The curious case of nu-hara - "noodle harassment"
The prevalence of so-called fake news - purported news stories that often spread like wildfire online that turn out to be false in some way, whether it's misunderstood, misinterpreted, or just plain made up - has become a big issue recently, especially in the U.S. Fake news and rumors, called dema*, exist in Japan too of course. Most people in Japan tend to think that the society does a good job of self-policing the spread of fake news and rumors, especially since it became a big issue in the wake of the March 11, 2011 Great East Japan Earthquake. While people do tend to check things before spreading rumors about something obviously serious such as a factory explosion though, less serious fake news still spreads quite easily.
One recent example is something called nu-hara (ヌーハラ), which has been all over the Japanese media recently. It's a typical Japanglish abbreviation of two English words mashed together, "noodle" and "harassment", and literally means noodle harassment. (For example, sexual harassmentis called se kuhara, power harassment is called pawahara, etc.)
So...what the heck is noodle harassment? In Japan, it's customary for noodles to be splurped into the mouth, especially if they are in a soup like ramen or dipped into a sauce like cold soba. The slurping has been around for hundreds of years, and it's supposed to enhance the flavor of the noodles by introducing air into the mouth (that's the reason why wine is slurped during tastings). It also helps to cool hot noodles. Many noodle dishes are regarded as fast food, and slurping them in makes it possible eat them fast. Noodles from other cuisines, such as pasta, are usually not slurped however since the Japanese generally adopted the way of eating a foreign cuisine along with the cuisine itself. Which reminds me of this scene from Tampopo...
However, it was reported that many gaikokujin, foreigners, find the slurping sound made by Japanese to be distasteful, even disturbing an offensive. So this discomfort felt by the poor gaikokujin got a new term, nu-hara.
Reaction to reports about this nu-hara term was swift and loud, with celebrities, social media and the like huffing that "if they don't understand our traditions, just stay away", or "maybe we should be watching ourselves around those gaikokujin visitors to not discomfort them", and so on. There's a lot of hand-wringing these days about how Japanese people should interact with gaikokujin, mainly tourists, with so many expected to visit the country in 2020 for the Summer Olympics, as well as the fact that the number of visitors from overseas has been increasing exponentially in the last few years.

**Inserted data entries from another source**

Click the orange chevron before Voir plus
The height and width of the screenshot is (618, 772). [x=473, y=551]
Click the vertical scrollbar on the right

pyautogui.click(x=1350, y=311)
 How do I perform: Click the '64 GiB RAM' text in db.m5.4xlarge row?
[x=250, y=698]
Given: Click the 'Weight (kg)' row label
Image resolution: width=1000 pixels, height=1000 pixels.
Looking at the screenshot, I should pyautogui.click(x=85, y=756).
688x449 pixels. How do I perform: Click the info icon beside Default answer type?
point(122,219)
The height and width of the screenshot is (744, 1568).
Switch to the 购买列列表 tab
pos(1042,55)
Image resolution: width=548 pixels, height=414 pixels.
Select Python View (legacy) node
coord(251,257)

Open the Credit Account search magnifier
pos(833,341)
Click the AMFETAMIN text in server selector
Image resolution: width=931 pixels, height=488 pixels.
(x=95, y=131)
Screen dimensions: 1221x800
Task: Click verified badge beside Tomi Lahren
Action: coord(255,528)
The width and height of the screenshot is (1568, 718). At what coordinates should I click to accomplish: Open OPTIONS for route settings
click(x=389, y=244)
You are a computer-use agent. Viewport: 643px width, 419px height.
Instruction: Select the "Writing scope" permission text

However, there's absolutely no evidence that a significant number of people have actually complained about being nu-hara-ed, as this article points out. The term nu-hara was not even coined by a news outlet, not even one of the many gossip filled weekly rags that exist in Japan. It didn't even come from a big website. It was coined by a single Twitter user, whose account has since been deleted, who called himself a former member of the Japan Defense Force and used his account to spout vague far-right wing / nationalist type statements. And yet, the term spread quickly and was picked up by various news outlets.
Personally, I have known people who express surprise that Japanese people slurp their noodles, but once they know the reasons they accept it as a custom that's different from what they know. I don't know anyone who's been outright offended. In Japanese restaurants in the West at least, you don't see - or hear - a lot of slurping, even from Japanese people, since they know that it's not usual to slurp. (Nowadays of course there are some non-Japanese people who slurp with intention since they see it as "the right way".) I guess there could be some people who are taken aback - but feeling harassed is a bit of a stretch.
So I thought I'd throw it out to JustHungry readers. What do you think about slurping noodles? Have you encountered it, in Japan or elsewhere? Is nu-hara really a thing? Should it be a thing?
(The photo is of my niece happily slurping her noodles when she as 6 years old. She's now a young lady of 15. Her grandmother is looking at her proudly in the background.)